● **DATA RECORDS**:
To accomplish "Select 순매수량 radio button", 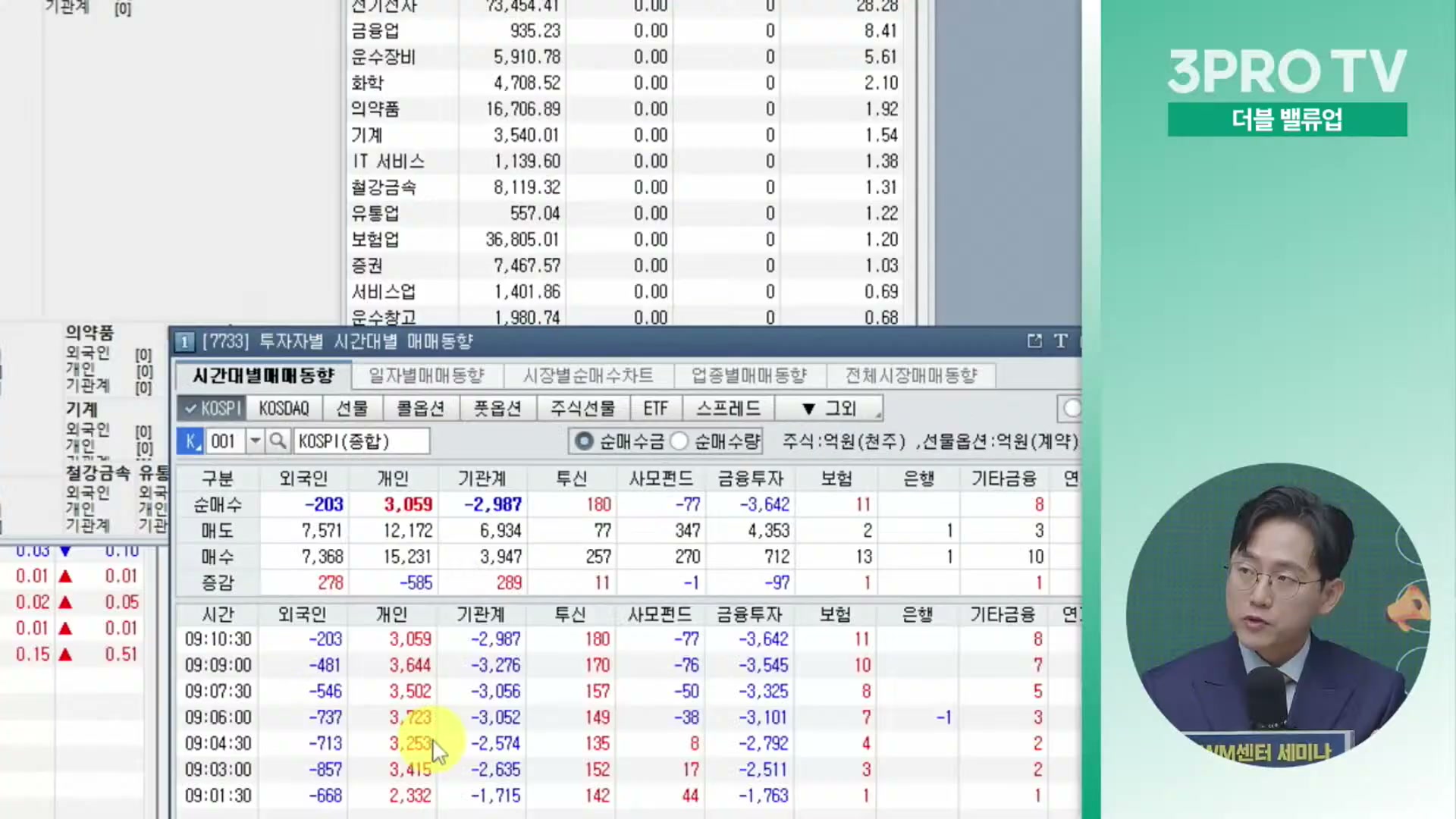I will pyautogui.click(x=679, y=441).
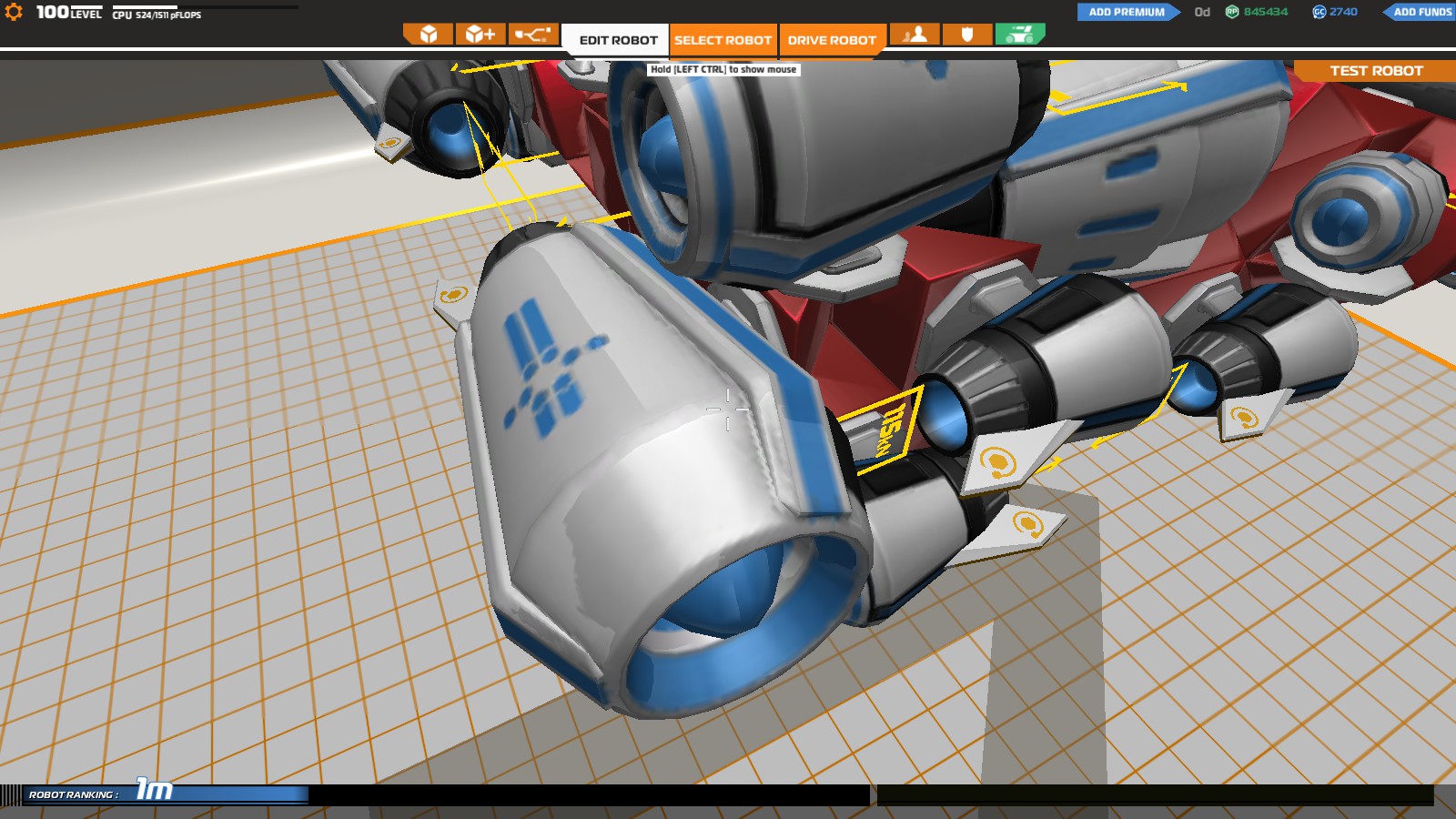Screen dimensions: 1456x819
Task: Click the CPU pFLOPS usage bar
Action: point(205,7)
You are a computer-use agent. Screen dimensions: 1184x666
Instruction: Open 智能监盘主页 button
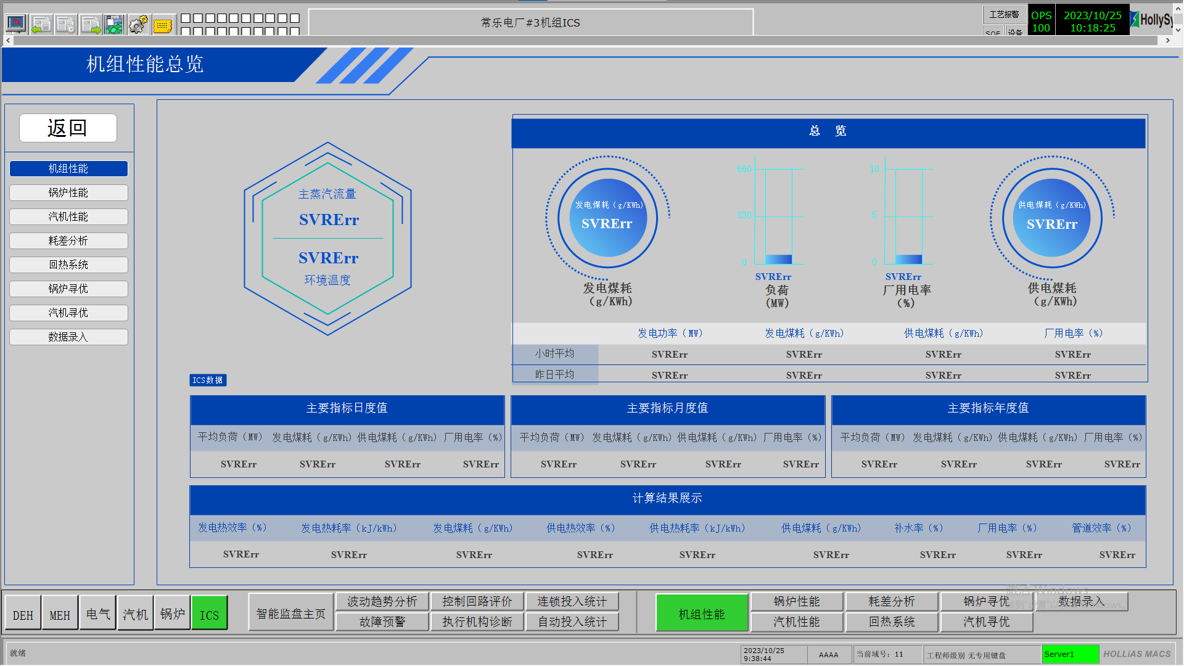pos(291,614)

● **JOB**: Give the lines of the items as a Markdown table with columns "Entry" and "Text". Start at the line containing "You are a computer-use", continue through the end of the items, skip blank lines, and leave out the pictures.

● **EXERCISE RESULT**:
| Entry | Text |
|---|---|
| 1 | You are a computer-use agent. Screen dimensions: 1184x666 |
| 2 | Instruction: Open 智能监盘主页 button |
| 3 | pos(291,614) |